Leí hace poco una reseña sobre el estudio titulado Bulimia de objetos, una reflexión de la francesa Valérie Guillard, profesora de la Universidad Paris-Dauphine. Aunque se centra en el coleccionismo, la idea es amplia y estimulante, capaz de conducir la cabeza por otros derroteros incluso divergentes. Nunca he coleccionado nada, pero acumulo, en primera instancia, por los aprensivos porsiacasos y otras veces de forma inconsciente. A pesar de que cada cierto tiempo hago limpia, hay perfectas inutilidades que se atrincheran, alguna incluso se conoce el camino del armario a la bolsa y de la bolsa al armario de memoria. Van ganando batallas pulseritas de cuentas, recortes de periódico, cajas vacías, retales, libros que no leeré. ¿Si los tiro perderé el hilo que armaba una biografía? ¿Palidecerán los afectos, los paisajes de fondo se volverán desvaídos y las emociones más atemperadas? ¿Será menos explosivo el eco de las risas, recordaré más tibios los abrazos, los llantos sofocados? Las preguntas definitivas, que se responden solas por su ridícula claridad son dos: ¿me perderé si prescindo de ese arsenal?, ¿desprenderme de esto o aquello rompe la conexión con quién lo regaló? Por ahí va una de las vías abiertas.

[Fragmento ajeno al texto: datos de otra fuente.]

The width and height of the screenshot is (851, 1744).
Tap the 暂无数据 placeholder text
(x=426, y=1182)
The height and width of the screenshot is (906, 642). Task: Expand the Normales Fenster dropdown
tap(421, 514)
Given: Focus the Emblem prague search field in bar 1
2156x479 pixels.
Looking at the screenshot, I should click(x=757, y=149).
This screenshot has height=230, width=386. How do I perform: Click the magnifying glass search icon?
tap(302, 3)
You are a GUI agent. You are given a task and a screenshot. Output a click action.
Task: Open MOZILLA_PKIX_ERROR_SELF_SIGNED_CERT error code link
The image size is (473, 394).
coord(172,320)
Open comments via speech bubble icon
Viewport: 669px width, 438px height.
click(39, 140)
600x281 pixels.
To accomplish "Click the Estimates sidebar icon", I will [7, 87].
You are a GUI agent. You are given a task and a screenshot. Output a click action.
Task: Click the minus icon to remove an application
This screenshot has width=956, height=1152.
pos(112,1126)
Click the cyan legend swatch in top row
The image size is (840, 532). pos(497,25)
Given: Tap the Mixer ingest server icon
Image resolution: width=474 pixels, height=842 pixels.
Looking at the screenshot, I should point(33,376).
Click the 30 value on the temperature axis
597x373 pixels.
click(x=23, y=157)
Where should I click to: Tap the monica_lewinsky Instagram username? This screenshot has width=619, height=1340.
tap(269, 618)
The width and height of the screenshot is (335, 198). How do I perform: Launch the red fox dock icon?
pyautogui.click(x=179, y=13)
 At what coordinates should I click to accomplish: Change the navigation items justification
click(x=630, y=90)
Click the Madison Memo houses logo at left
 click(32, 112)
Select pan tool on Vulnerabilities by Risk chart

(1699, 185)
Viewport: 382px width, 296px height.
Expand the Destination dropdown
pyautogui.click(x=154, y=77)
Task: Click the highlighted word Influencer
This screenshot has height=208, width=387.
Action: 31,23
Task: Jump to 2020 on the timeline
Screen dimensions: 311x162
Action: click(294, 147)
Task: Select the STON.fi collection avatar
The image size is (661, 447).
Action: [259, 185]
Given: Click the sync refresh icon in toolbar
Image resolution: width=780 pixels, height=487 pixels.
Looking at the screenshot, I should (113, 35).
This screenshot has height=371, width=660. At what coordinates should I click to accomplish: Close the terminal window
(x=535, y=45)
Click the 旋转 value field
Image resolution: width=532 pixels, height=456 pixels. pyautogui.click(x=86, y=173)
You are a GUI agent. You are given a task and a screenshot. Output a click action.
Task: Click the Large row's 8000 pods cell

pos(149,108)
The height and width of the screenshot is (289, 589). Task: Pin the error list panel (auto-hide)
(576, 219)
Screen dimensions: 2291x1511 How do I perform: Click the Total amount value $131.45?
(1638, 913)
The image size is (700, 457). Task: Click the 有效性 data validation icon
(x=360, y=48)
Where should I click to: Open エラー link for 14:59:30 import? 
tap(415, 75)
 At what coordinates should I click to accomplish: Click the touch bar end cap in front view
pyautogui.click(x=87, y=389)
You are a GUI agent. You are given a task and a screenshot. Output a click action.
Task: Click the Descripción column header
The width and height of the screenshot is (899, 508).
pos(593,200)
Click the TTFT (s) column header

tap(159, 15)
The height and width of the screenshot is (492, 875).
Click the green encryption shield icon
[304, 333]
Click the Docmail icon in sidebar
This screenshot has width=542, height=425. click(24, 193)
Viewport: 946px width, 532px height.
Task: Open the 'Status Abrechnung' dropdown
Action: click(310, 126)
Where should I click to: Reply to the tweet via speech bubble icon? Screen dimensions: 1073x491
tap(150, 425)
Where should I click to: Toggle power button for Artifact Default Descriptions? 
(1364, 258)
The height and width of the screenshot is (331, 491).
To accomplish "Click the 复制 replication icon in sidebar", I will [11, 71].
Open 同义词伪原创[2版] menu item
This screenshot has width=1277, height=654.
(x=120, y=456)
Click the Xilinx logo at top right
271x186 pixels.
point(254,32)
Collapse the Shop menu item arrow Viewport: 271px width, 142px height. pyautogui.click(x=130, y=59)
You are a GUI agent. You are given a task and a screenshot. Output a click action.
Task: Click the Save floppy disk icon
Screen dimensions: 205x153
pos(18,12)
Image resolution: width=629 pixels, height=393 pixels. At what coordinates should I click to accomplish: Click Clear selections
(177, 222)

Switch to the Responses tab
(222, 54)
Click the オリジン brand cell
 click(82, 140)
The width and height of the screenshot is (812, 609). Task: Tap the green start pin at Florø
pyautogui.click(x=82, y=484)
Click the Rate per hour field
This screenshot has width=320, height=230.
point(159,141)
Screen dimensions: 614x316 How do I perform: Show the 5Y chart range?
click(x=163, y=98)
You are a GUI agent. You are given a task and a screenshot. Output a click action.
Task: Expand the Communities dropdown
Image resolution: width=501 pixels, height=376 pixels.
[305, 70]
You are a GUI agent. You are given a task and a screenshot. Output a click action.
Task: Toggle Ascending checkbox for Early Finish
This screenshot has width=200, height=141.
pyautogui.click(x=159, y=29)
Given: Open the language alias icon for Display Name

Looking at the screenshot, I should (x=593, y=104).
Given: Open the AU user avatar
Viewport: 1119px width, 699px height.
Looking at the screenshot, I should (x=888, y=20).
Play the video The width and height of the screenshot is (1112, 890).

Otra tiene que ver con el cansancio visual y va alcanzando la consideración de síndrome. Apareció hace tiempo, con la apertura de las primeras grandes superficies. En cada visita, a los diez minutos, estaba mareada, desorientada, con un galopante desinterés por completar la compra y un mal humor expansivo y pejiguero. El abastecimiento requiere acción, pero mi fatiga visual tiene otra variante más pasiva y reciente: los suplementos ilustrados, los catálogos y las listas de productos que antes me producían un placer divagador y colorista ahora me resultan fastidiosos. No sé si vamos a mejor.